Reason and faith-A A +A
Wednesday, February 27, 2013
YEARS of democratic elections in a so-called independent Philippines have followed the constitutional notion of a political separation between the Church and the State. It is a political principle that this country has adopted in its Constitution from the United States’ own. Thus, since 1946 when the Philippines was granted its independence by the US, the Filipinos have accepted the practice of keeping the Church away from the precincts.
But in this year’s elections, the Philippine Church’s relationship with the State appears to me to have taken a new trail. I cannot say that the Church has taken a path it is forced to take by circumstance.

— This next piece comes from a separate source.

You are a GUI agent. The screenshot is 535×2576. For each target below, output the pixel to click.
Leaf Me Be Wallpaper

Months ago, when the government was beginning to “force” the issue over the Reproductive Health (RH) bill, and the country was starting to break wide open into the pro-RH and anti-RH sides, it was clear that the pros were gaining.
What the Church may have slowly realized is that the pros were also good church members and followers. There was no prohibition to being a loyal Churchman or woman and at the same time be a pro-RH Filipino. It was, in a sense, a difference in social motivation and orientation.
That the bill was finally passed after years of being held in both houses of Congress shows that the Filipinos have somehow socially and politically matured. And we can now depend on them to come up with dependable decisions or answers to primary national problems, especially on matters that have something to do with our survival as a people.
I like the turn of events that have led us to this moment in our democratic maturity. I think, the Church is pleased, too.
In this daily yesterday, there is a four-column head report that said “Lay leaders ‘free’ to pick a candidate” with a similar four-column subhead that runs: “But first they must conduct a background check on who they want to support: Archbishop.” The Church leader that said this was Cebu Archbishop Jose Palma. He said that, as a rule, lay persons should be discerning and reflective (of their decisions.
There is only one thing the average discerning and socially responsible member of the Church can say: Alleluia. The Philippine Church has attained a measure of maturity.
The fact that the the average church member and Church leaders have generally accepted the outcome of the congressional voting indicate a good measure of maturity among those in our religious sector.
Of course, the Church did not say that religiosity should not be the only criteria in choosing a candidate to vote for.
In any case, the passage of the RH bill should not be taken as defeat of the Church, but a triumph of reason and faith.
Published in the Sun.Star Cebu newspaper on February 28, 2013.